Available data START

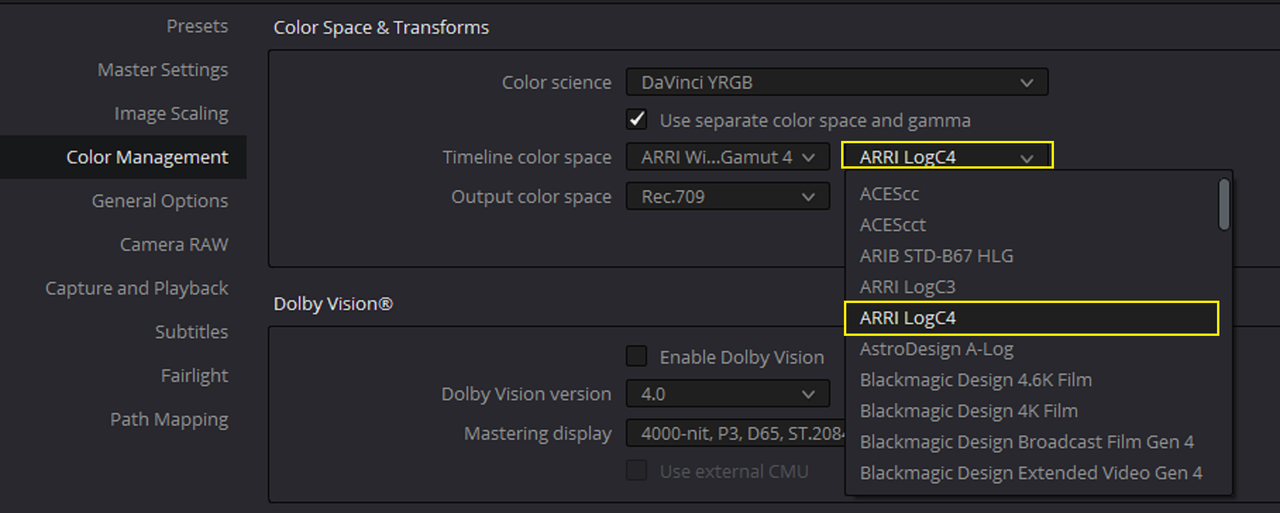The width and height of the screenshot is (1280, 513).
Task: Click the disabled Use external CMU checkbox
Action: pyautogui.click(x=636, y=471)
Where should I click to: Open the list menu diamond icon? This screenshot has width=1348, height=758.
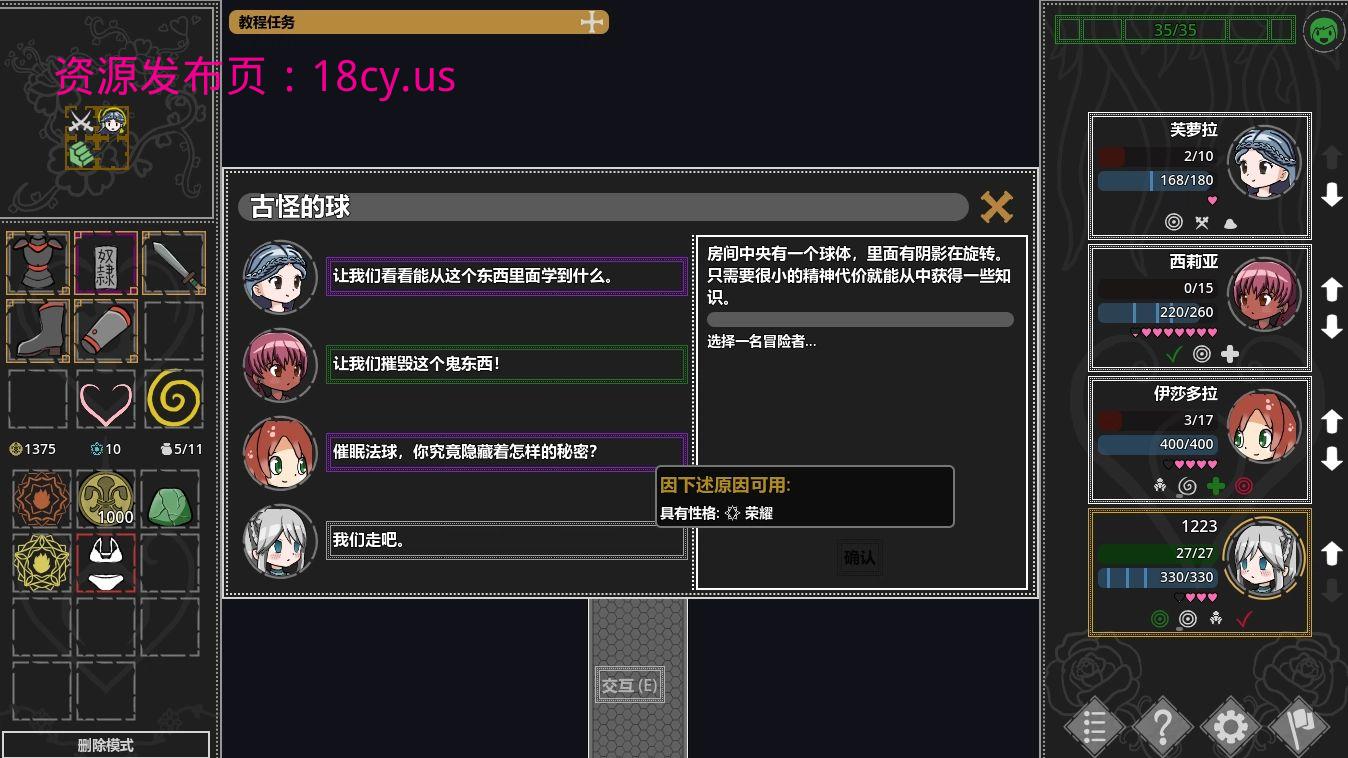click(x=1094, y=726)
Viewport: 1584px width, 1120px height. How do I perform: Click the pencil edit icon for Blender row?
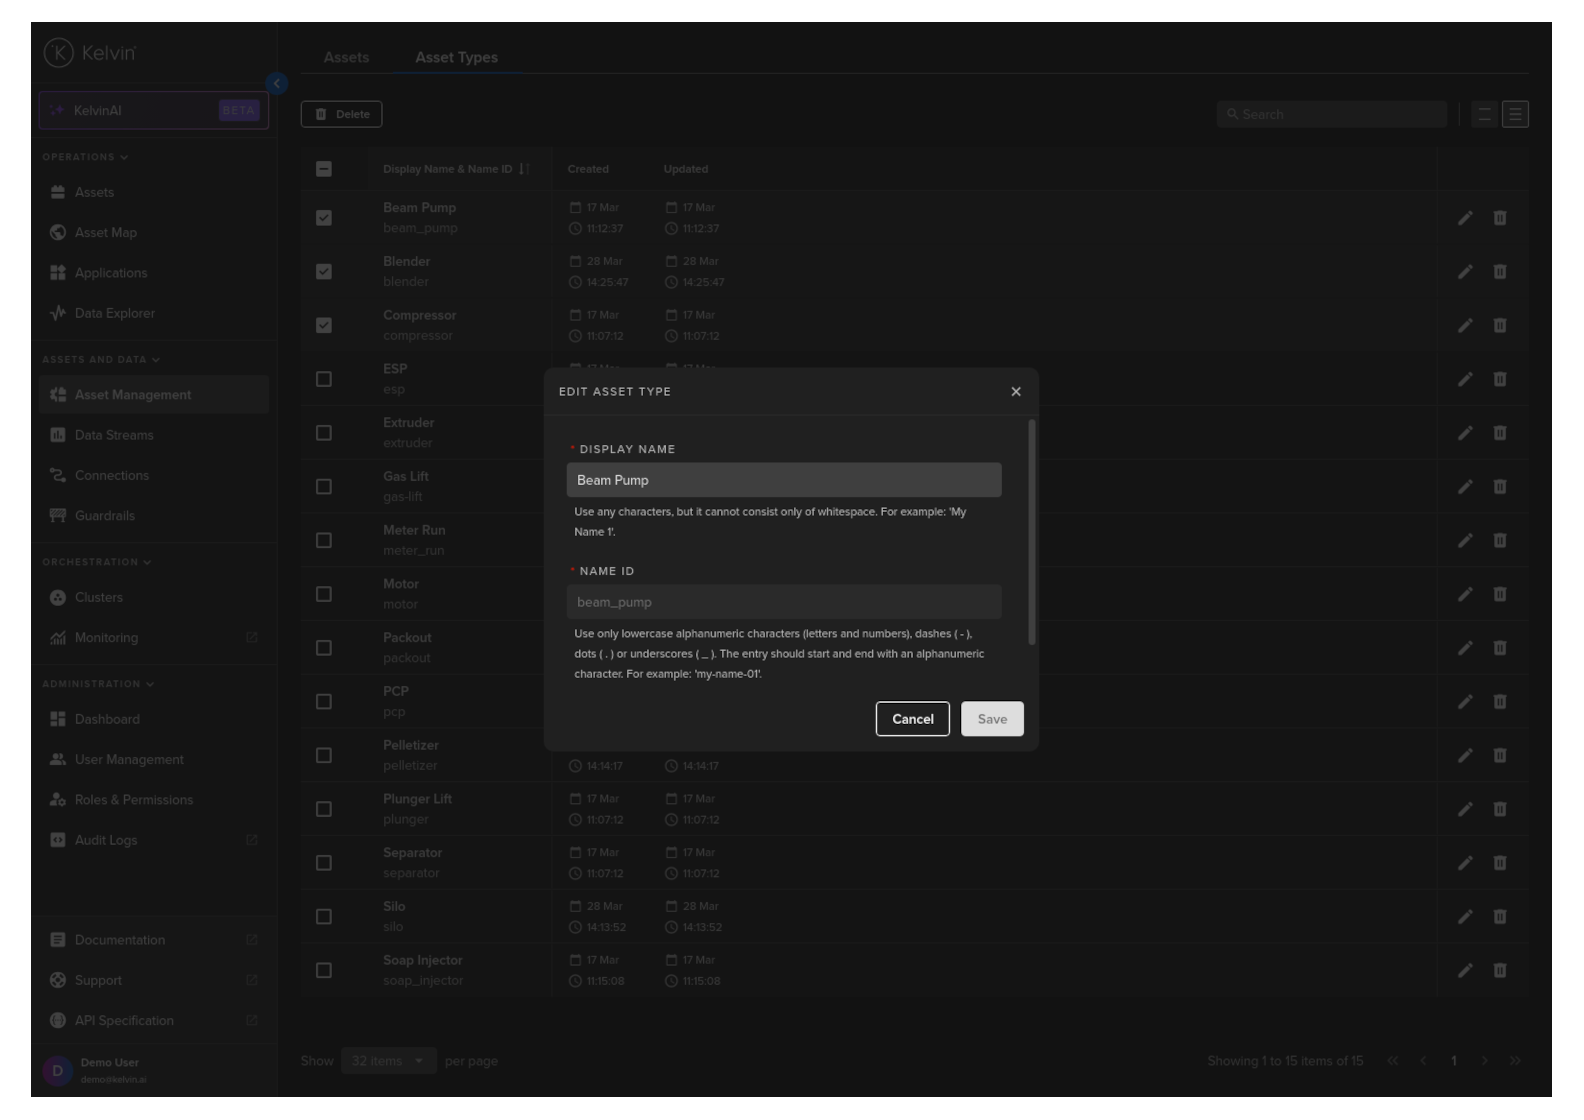(1464, 272)
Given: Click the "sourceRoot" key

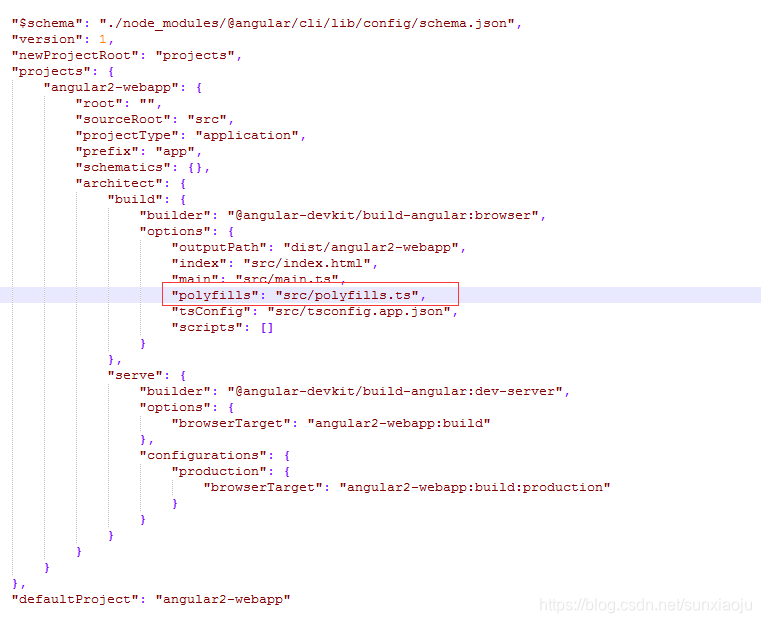Looking at the screenshot, I should (123, 119).
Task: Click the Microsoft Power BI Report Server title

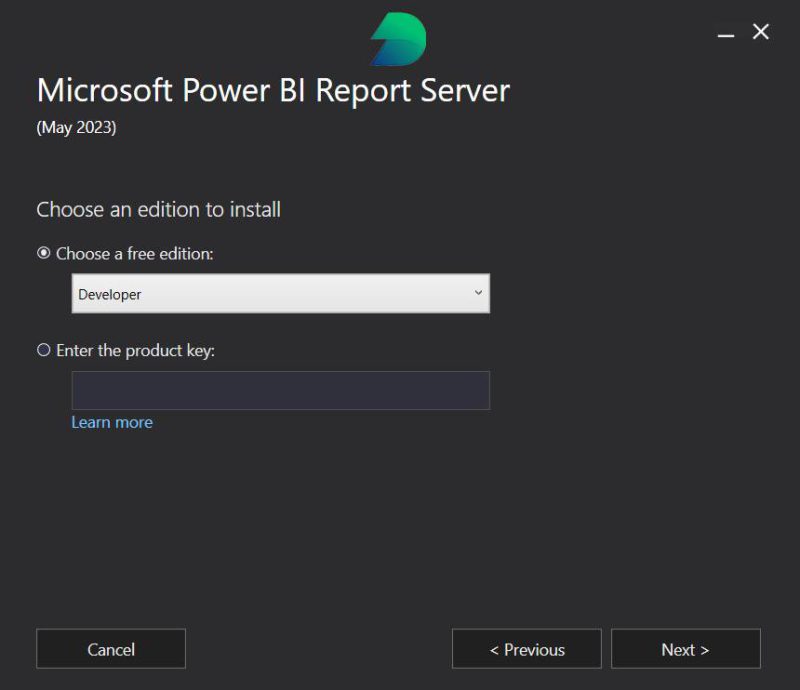Action: [x=272, y=91]
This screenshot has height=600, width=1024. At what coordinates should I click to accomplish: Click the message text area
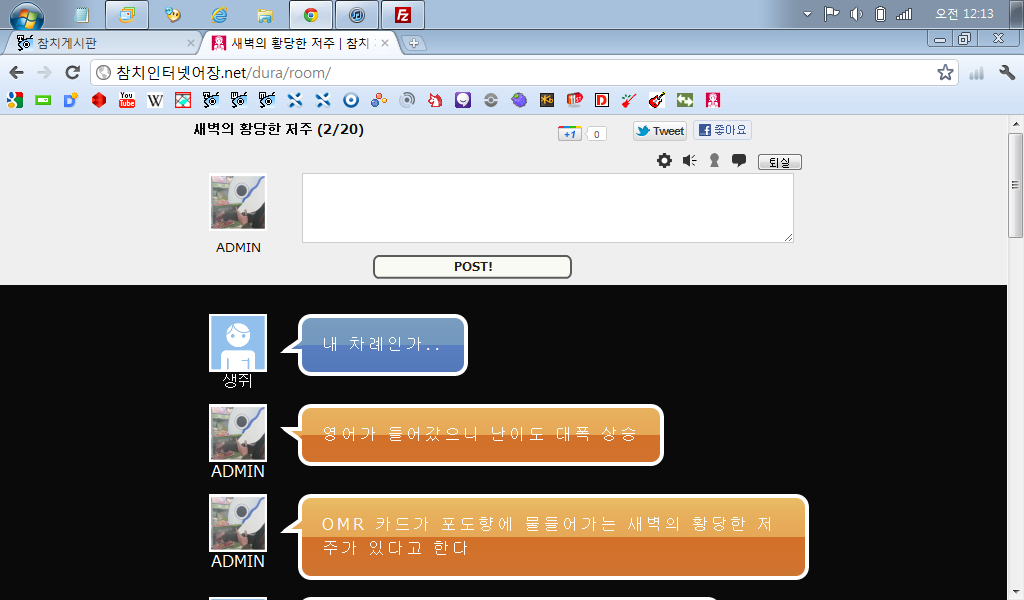click(547, 208)
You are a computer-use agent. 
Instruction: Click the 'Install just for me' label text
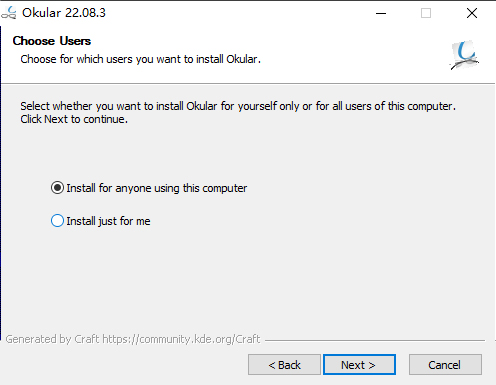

Available data END

**Work required**
Set out, exactly as given, the line that contains "Where should I" along with each line after it through the end of the records above; omit the pictures.

**Answer to this task**
Where should I click to: Open the list menu diamond icon? This screenshot has width=1348, height=758.
click(x=1094, y=726)
Viewport: 1584px width, 1120px height. How do I perform: Click the pencil edit icon for Blender row?
(1464, 272)
Given: Click the "sourceRoot" key

Looking at the screenshot, I should (123, 119).
Task: Click the Microsoft Power BI Report Server title

Action: [x=272, y=91]
This screenshot has height=600, width=1024. At what coordinates should I click to accomplish: Click the message text area
click(547, 208)
You are a computer-use agent. 
Instruction: Click the 'Install just for me' label text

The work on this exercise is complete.